**Текст упражнения**

^^^^^^^^

Таким образом, главный герой романа Э. Лу Допплер – его облик, его поведение, его желания и мысли – вполне соответствует герою архаической, мифологической эпохи. Причем, иногда он ведет себя как мифологический персонаж, как культурный герой (равно земледельческого и охотничьего мифов), а иногда – как настоящий дикарь ДО-исторической эпохи.
Хронотоп произведения также очень мифологичен.
Пространство леса описано ненатуралистично. Оно предстает локусом древнегреческих идиллий, «Эдемом» или Элизиумом. Лес в романе Лу – это наивно-воспринятая «Матушка природа», жизнепорождающее начало, уютный «дом для всех».
Отнюдь не мрачная Шопенгауровская природа, пожирающая и возрождающая сама себя, а своего рода детский вымысел о природе.
Время романа отмечается календарными засечками.
Действие разворачивается с ноября по май, хотя суровость северной зимы совершенно не тревожит героя. Причиной тому является, во-первых, тот факт, что герой в лесу – по-настоящему «дома», а дом должен быть уютен и безопасен, а во-вторых, потому что природа описана эскизно, по-детски. Ее изображение подобно наскальному рисунку бизона руки первобытного художника.

^^^^^^^^

**Данные**
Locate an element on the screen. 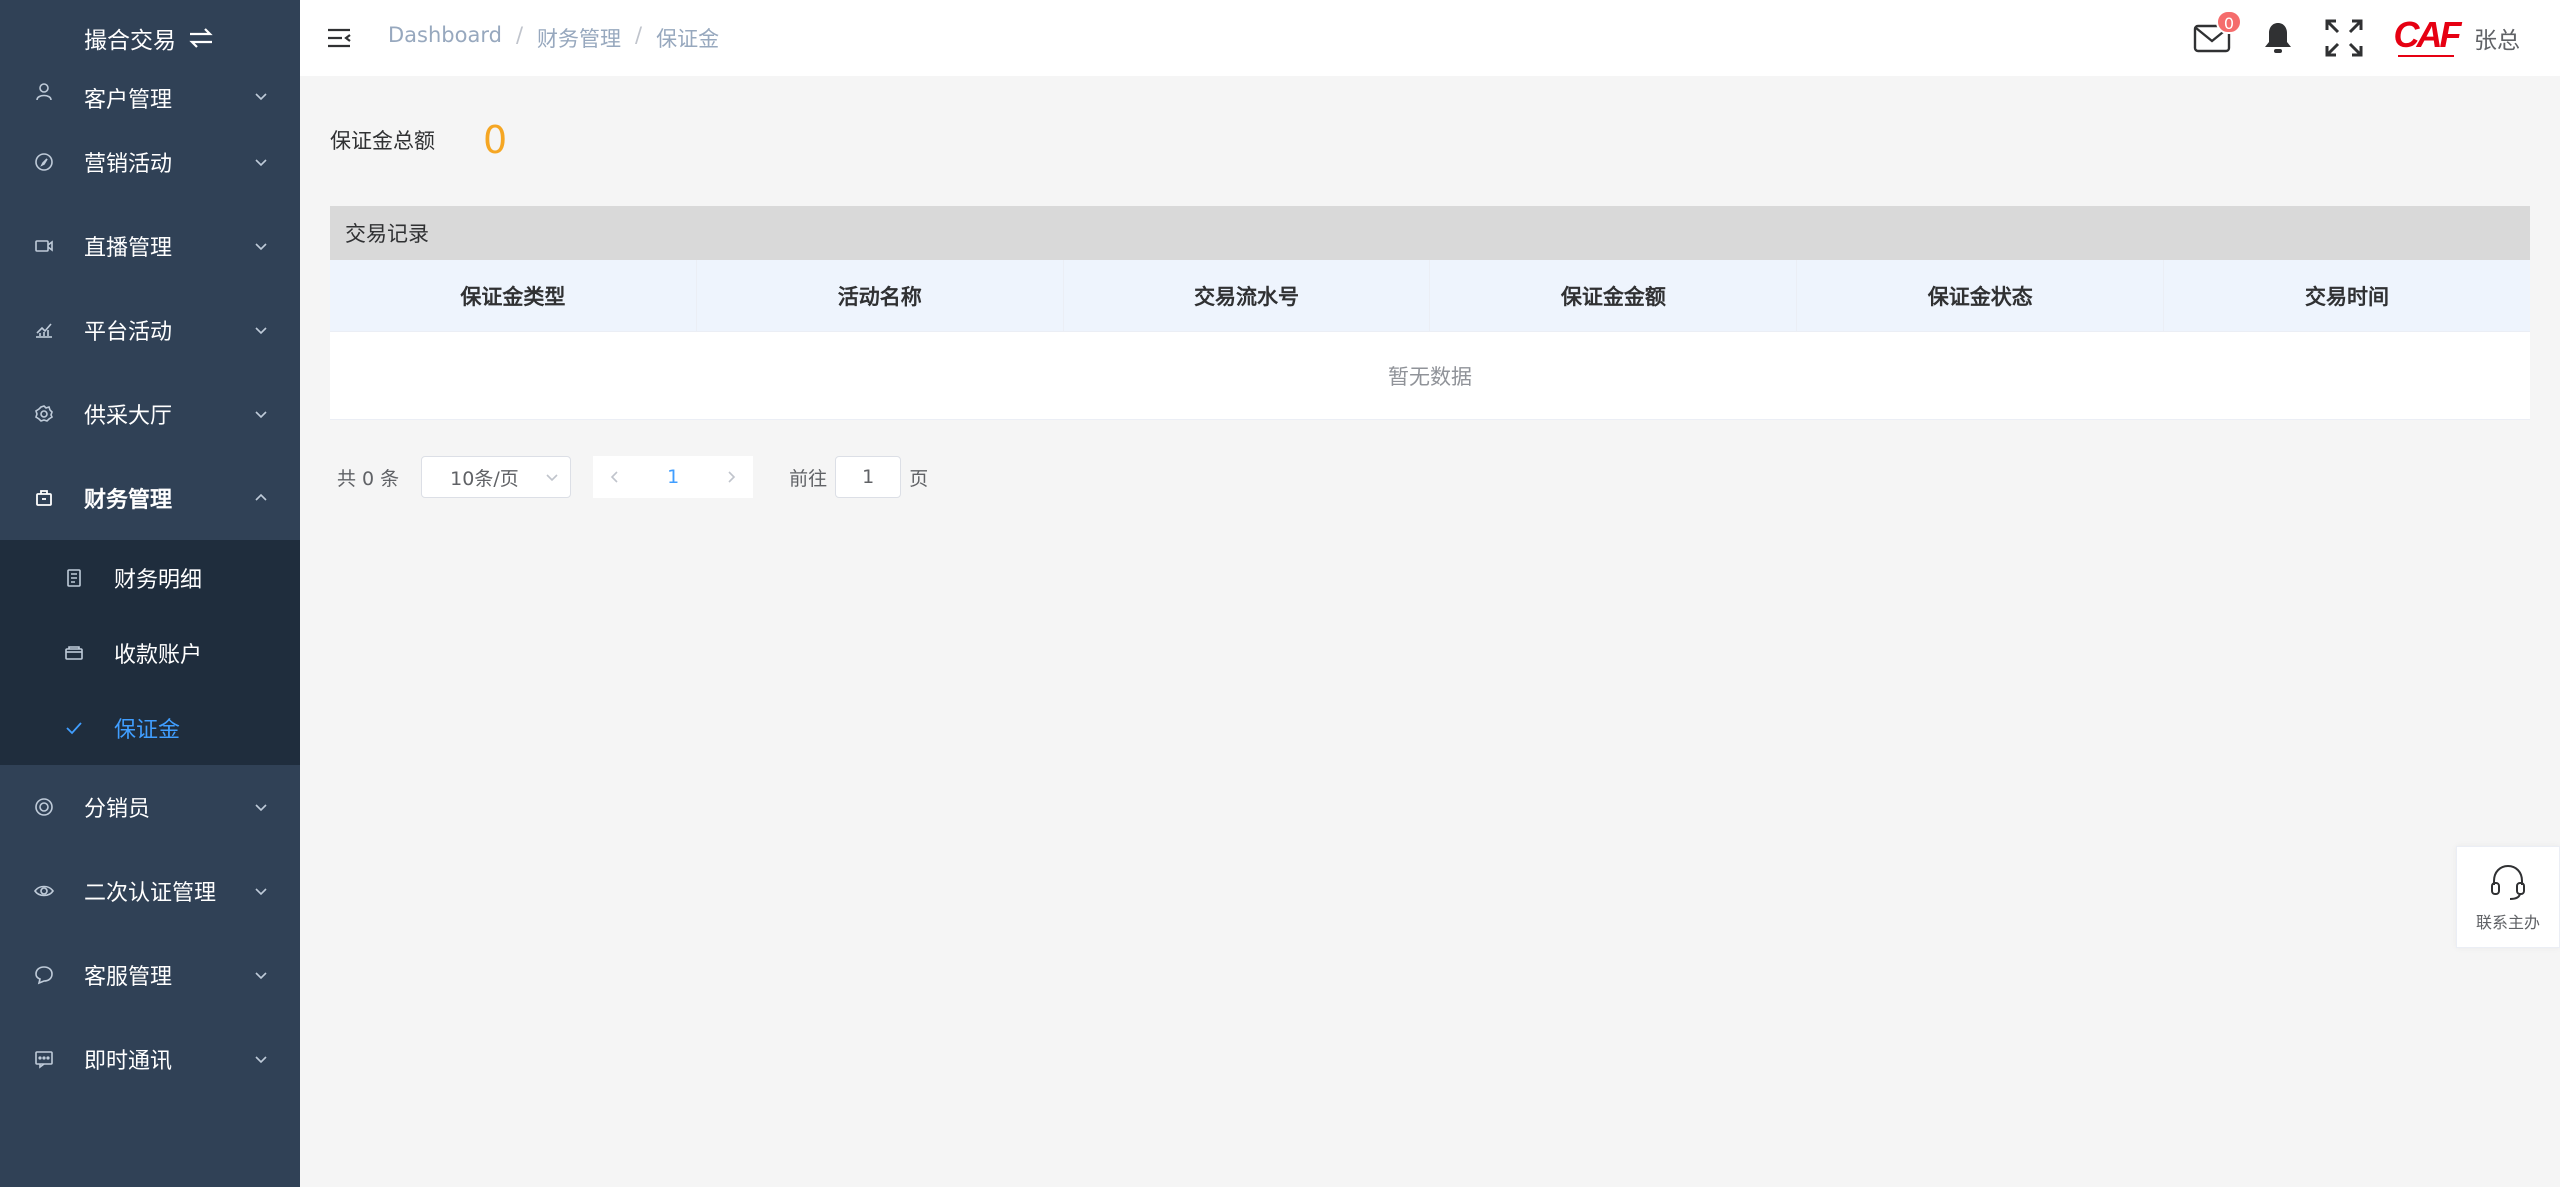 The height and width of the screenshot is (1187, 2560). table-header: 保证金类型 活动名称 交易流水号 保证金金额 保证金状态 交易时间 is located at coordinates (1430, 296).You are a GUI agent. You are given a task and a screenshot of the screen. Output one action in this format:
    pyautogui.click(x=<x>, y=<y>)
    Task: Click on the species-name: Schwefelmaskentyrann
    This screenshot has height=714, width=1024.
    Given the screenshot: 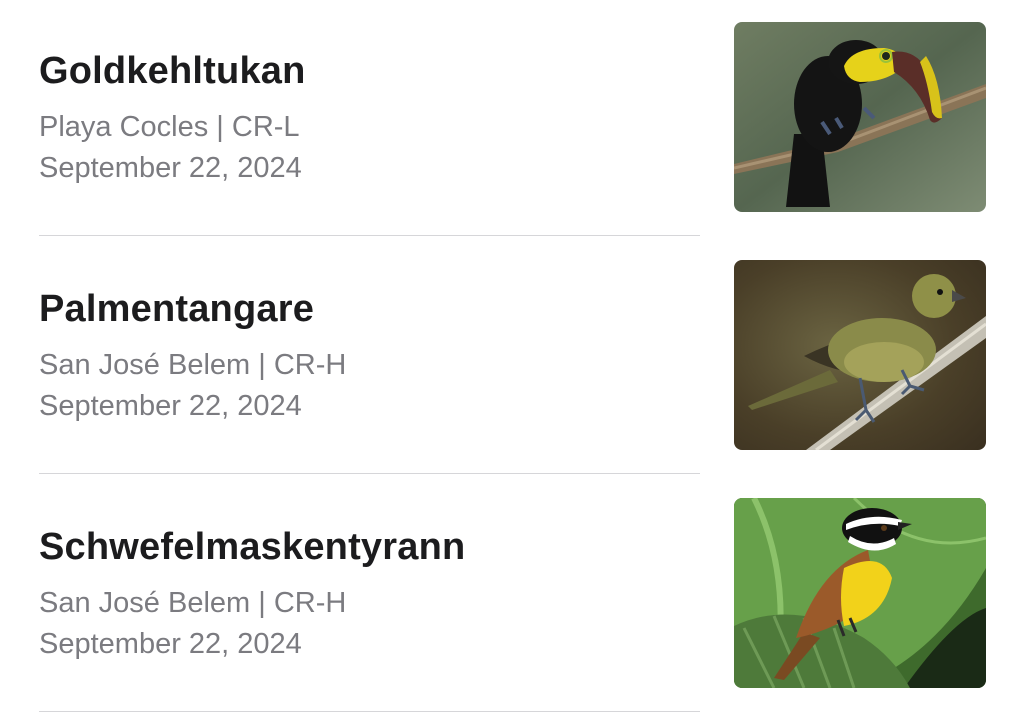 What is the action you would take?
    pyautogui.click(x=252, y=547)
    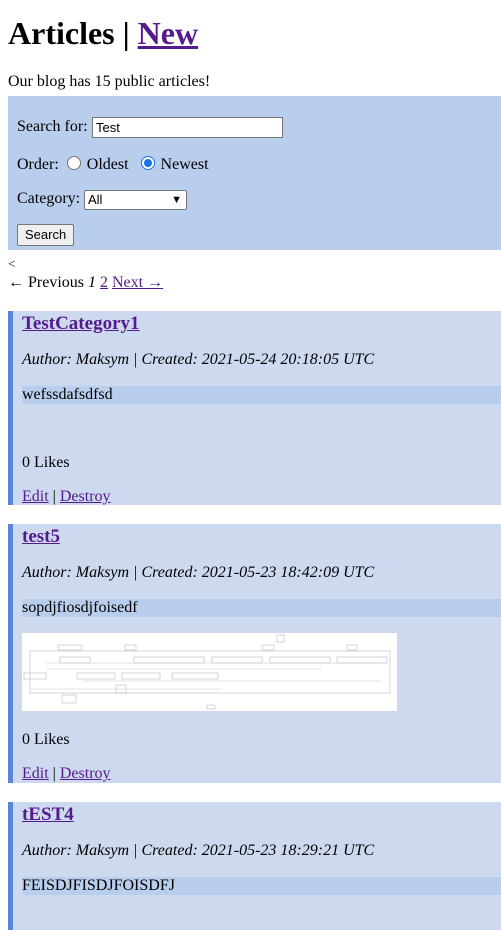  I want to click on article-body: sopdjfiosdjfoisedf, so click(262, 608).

^^^^^^^^

Перепишите без изменений фрагмент текста упражнения, начиная со слов «Таким образом, главный» и заканчивая словами «вымысел о природе.».

Таким образом, главный герой романа Э. Лу Допплер – его облик, его поведение, его желания и мысли – вполне соответствует герою архаической, мифологической эпохи. Причем, иногда он ведет себя как мифологический персонаж, как культурный герой (равно земледельческого и охотничьего мифов), а иногда – как настоящий дикарь ДО-исторической эпохи.
Хронотоп произведения также очень мифологичен.
Пространство леса описано ненатуралистично. Оно предстает локусом древнегреческих идиллий, «Эдемом» или Элизиумом. Лес в романе Лу – это наивно-воспринятая «Матушка природа», жизнепорождающее начало, уютный «дом для всех».
Отнюдь не мрачная Шопенгауровская природа, пожирающая и возрождающая сама себя, а своего рода детский вымысел о природе.